驗證碼短信的司法保護初探

桑敏鶯 張潔

[案情]2019年11月至2020年10月間，被告人王某某租賃服務器、部署軟件執行短信轟炸，同時搭建“堅果云”“云閃信”等網站，通過代理銷售、直接購買等方式出售短信轟炸功能。現已查明，被告人王某某共計掌握近200個互聯網平臺驗證碼短信發送指令，累計向1萬余個手機號碼執行短信轟炸。2020年4月至10月間，蘇州常熟A科技有限公司、上海B家居用品有限公司網絡平臺接收涉案軟件指令，發送短信共計400余萬條，造成經濟損失人民幣20余萬元。

第一種觀點認為，王某某構成破壞計算機信息系統罪。在本案中，王某某通過銷售、運營短信轟炸軟件，密集式發送驗證碼短信請求指令，增加互聯網平臺對上述指令的處理，造成經濟損失20余萬元，其行為構成破壞計算機信息系統罪。

第二種觀點認為，王某某構成非法控制計算機信息系統罪。
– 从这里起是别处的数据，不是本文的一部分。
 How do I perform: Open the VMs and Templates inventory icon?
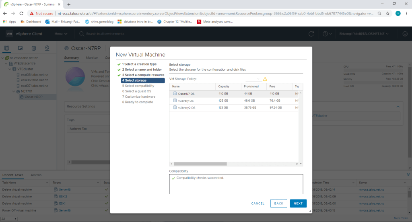(x=20, y=48)
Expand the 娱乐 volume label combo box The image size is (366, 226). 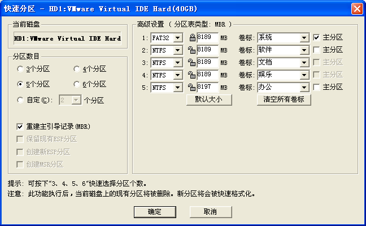pyautogui.click(x=304, y=75)

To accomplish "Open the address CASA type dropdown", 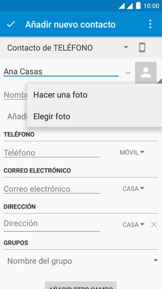I will 134,225.
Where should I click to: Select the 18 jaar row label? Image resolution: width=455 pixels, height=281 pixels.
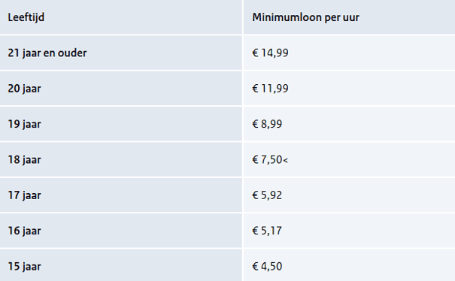[24, 160]
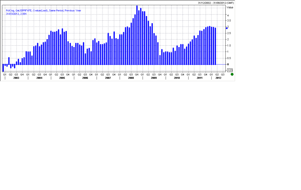Click the 0 value on the y-axis

228,64
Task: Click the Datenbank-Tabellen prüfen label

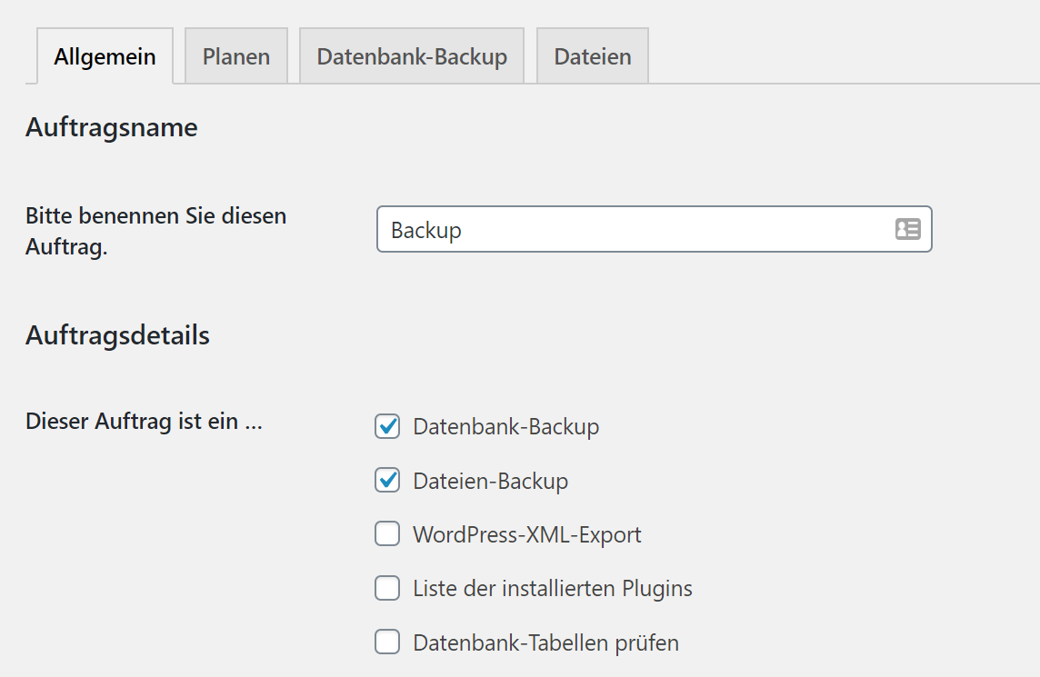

王某某的行為并未影響互聯網平臺、個人手機終端正常運行，屬于對互聯網平臺的惡意控制，應定性為非法控制計算機信息系統罪。

[速解]筆者認同第二種觀點。短信轟炸行為如何定性，關鍵在于明晰短信轟炸的原理及實際損失承擔者，從而具體判斷該行為是“破壞”還是“控制”計算機信息系統。
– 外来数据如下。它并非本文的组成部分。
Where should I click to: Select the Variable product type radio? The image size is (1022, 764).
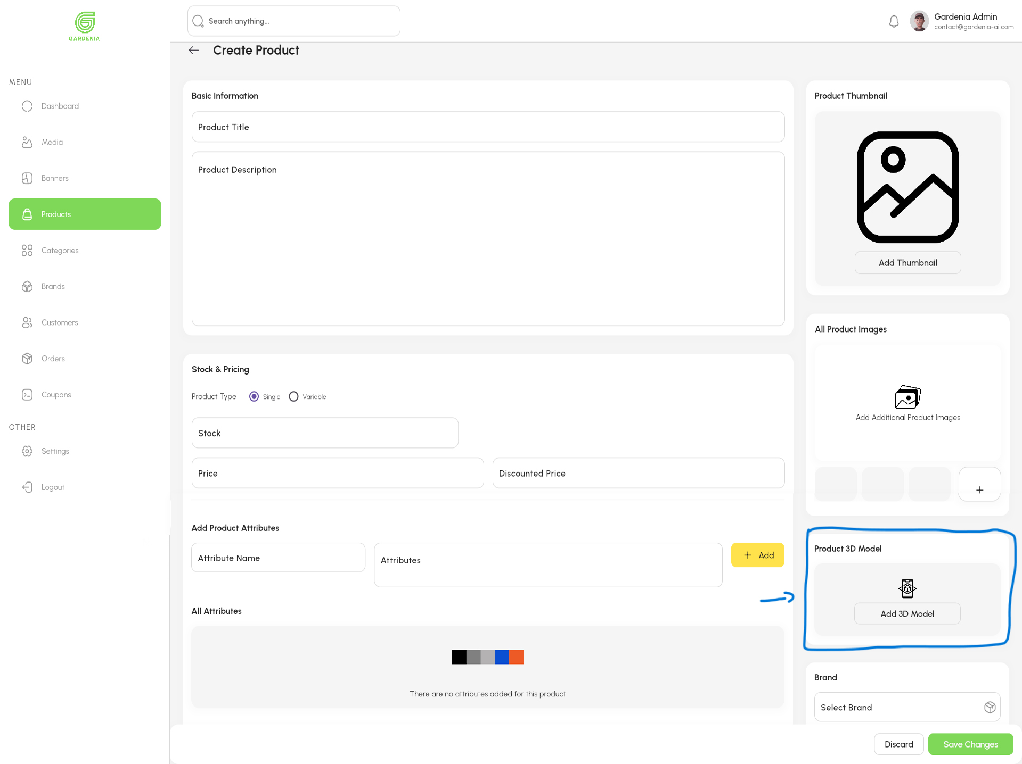[293, 396]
首先，短信轟炸運行原理是通過高頻次發送驗證碼短信指令，使互聯網平臺向個人手機終端密集發送驗證碼短信，具體運作如下圖所示。本案存在五方主體，其中互聯網平臺根據異常指令發送短信并承擔短信資費，手機終端接收短信并影響手機持有人正常生活，短信轟炸平臺搭建者及銷售者實現非法獲利，購買短信轟炸者實現騷擾目的。由此可見，實際損失承擔者系運營互聯網平臺的個人或者單位。
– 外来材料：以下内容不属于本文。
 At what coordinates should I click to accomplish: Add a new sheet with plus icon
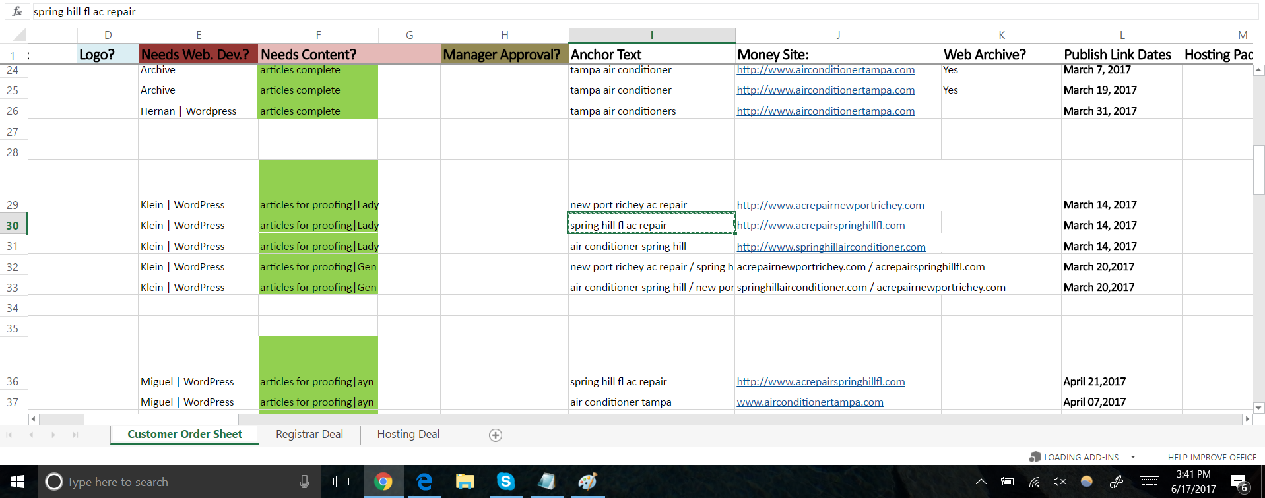click(x=496, y=435)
其次，最高人民法院于2020年12月29日發布指導案例145號，裁判要旨第二點明確刑法第286條規定的破壞計算機信息系統罪中的“破壞”系造成系統功能實質性破壞或者不能正常運行，即實質意義上的“破壞”。本案中，互聯網平臺、手機終端等計算機信息系統受短信轟炸，增加計算機信息系統處理、傳輸的數據，但該處理量級均未超過閾值，未造成系統功能實質性破壞或者不能正常運行。

最后，驗證碼短信是互聯網平臺廣泛運用的用戶身份驗證方式。正常入口系設置在互聯網平臺用戶操作頁面，通過平臺用戶發出指令，生成隨機數字進行用戶驗證。王某某自行搭建短信轟炸網站，繞過互聯網平臺用戶頁面，直接向系統后臺發送驗證碼短信指令，控制多個互聯網平臺向同一手機號碼密集發送短信，并使運營互聯網平臺的個人或者單位承擔高額短信資費，應當認定為非法控制計算機信息系統罪。